> TASK OBJECTIVE: Write out, please, each line from the one containing "How do I perform: Open" to the final line of the data, both included, exactly and without pictures.

> MATERIALS PROVIDED:
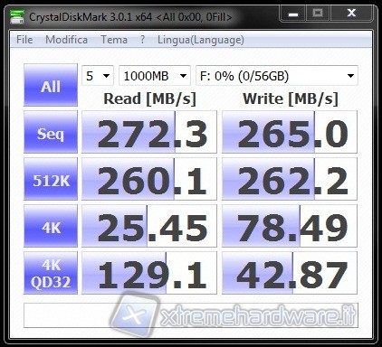Click the empty comment text field at bottom
This screenshot has height=347, width=382.
pos(191,315)
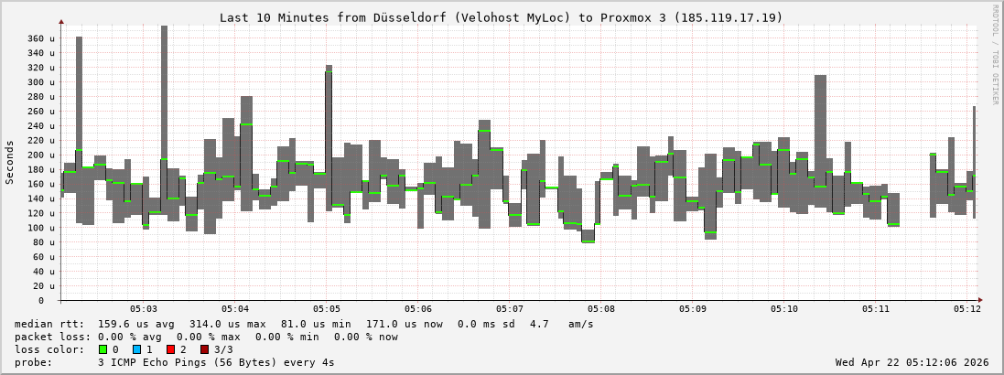Click the 05:12 time axis label
The image size is (1004, 375).
[x=967, y=310]
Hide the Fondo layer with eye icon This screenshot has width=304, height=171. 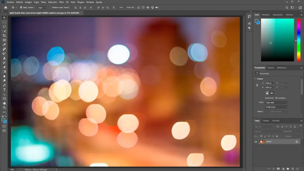click(x=256, y=142)
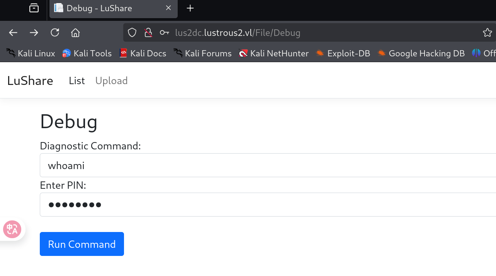Open the Upload navigation link
The height and width of the screenshot is (276, 496).
click(x=111, y=81)
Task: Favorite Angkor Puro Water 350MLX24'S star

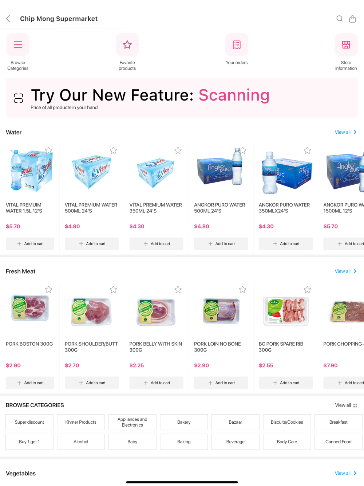Action: tap(307, 150)

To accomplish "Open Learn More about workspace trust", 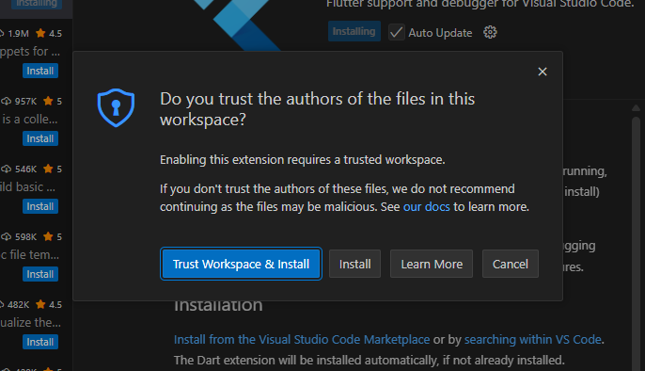I will 432,264.
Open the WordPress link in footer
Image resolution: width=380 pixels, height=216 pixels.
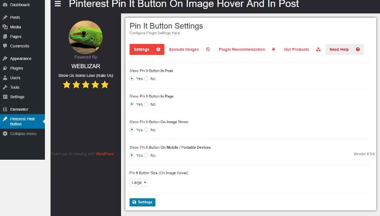[105, 154]
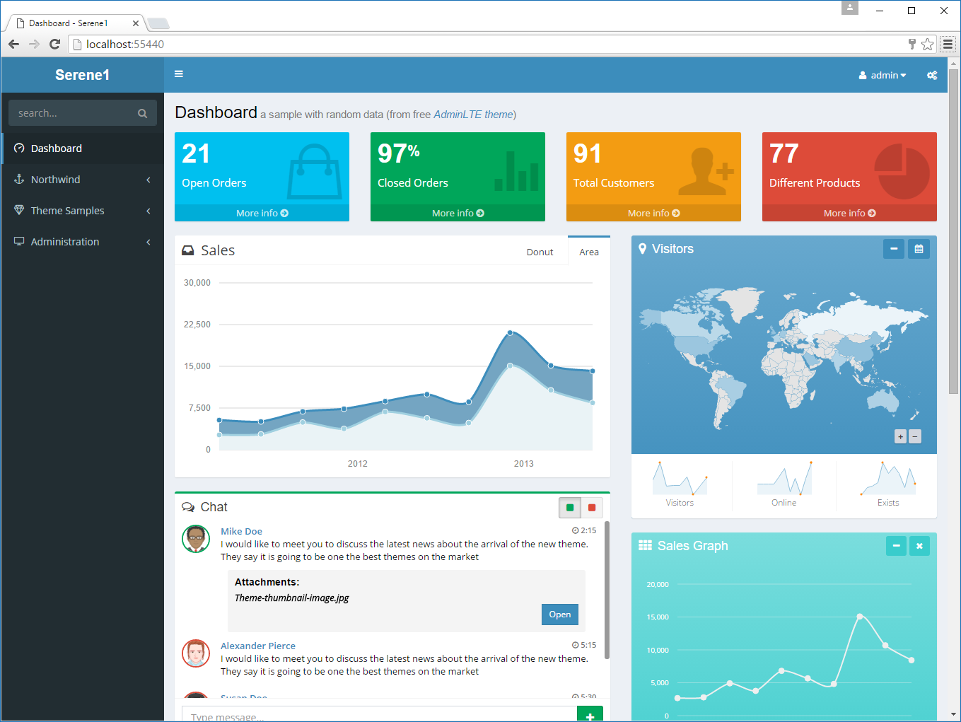Viewport: 961px width, 722px height.
Task: Click the chat panel vertical scrollbar
Action: click(607, 590)
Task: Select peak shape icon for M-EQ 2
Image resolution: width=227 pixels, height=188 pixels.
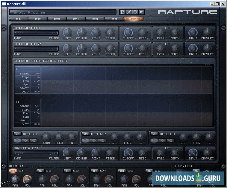Action: pos(94,140)
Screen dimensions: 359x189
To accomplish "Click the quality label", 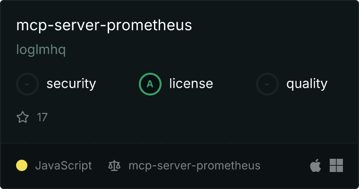I will [x=307, y=84].
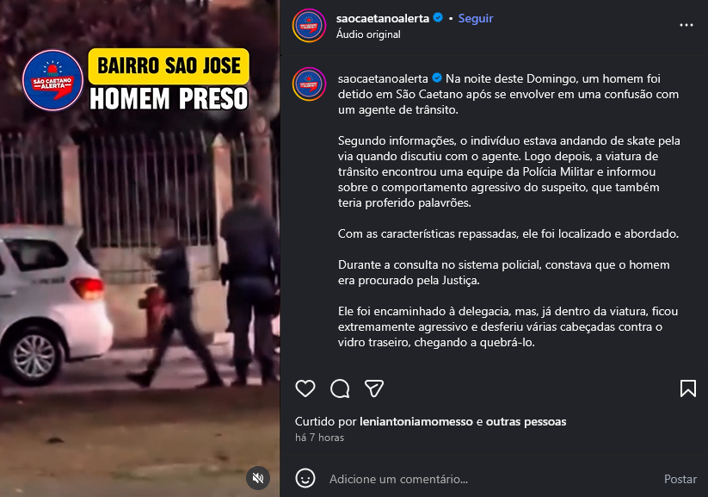Focus the 'Adicione um comentário' field
The height and width of the screenshot is (497, 708).
click(489, 479)
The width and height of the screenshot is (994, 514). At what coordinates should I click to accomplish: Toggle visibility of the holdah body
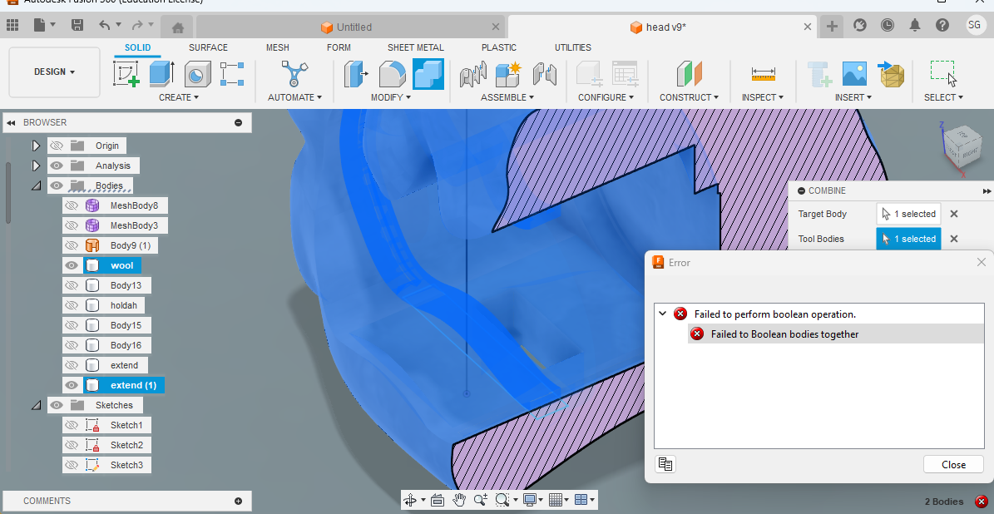[72, 304]
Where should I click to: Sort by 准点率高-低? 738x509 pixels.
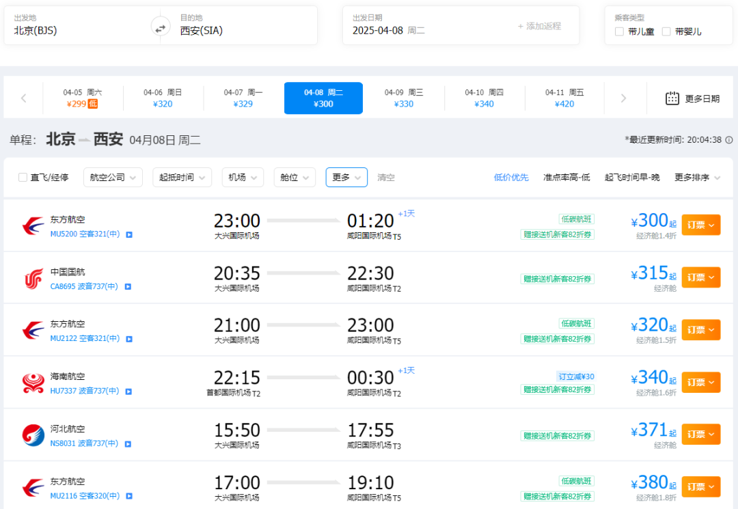566,178
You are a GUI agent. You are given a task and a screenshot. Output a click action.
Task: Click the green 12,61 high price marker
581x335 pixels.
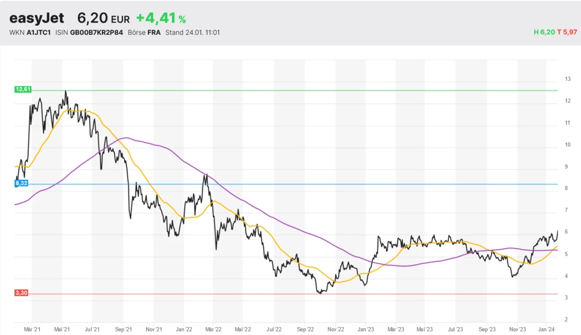[23, 89]
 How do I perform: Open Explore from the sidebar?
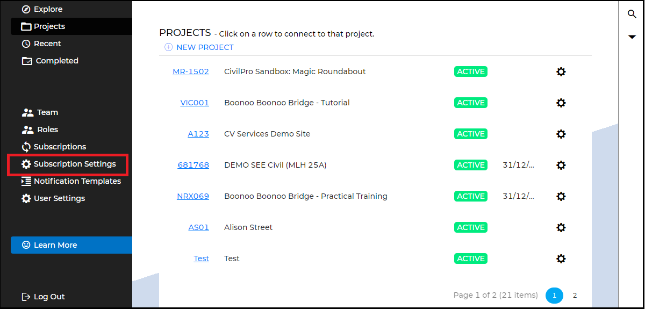coord(48,9)
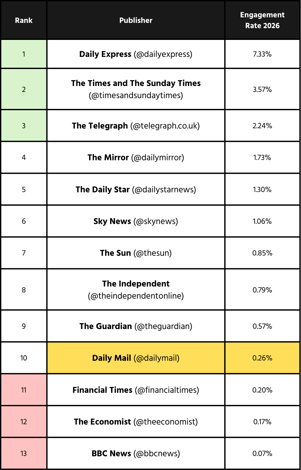Click the Rank column header
Screen dimensions: 301x470
tap(24, 20)
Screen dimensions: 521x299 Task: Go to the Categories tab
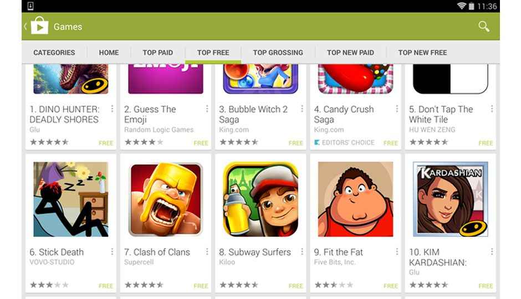(54, 53)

> SOLUTION TO THIS TASK:
 How do I perform: Open Explore from the sidebar?
coord(48,9)
Click the Rank column header
Screen dimensions: 301x470
tap(24, 20)
Screen dimensions: 521x299 Task: Go to the Categories tab
(54, 53)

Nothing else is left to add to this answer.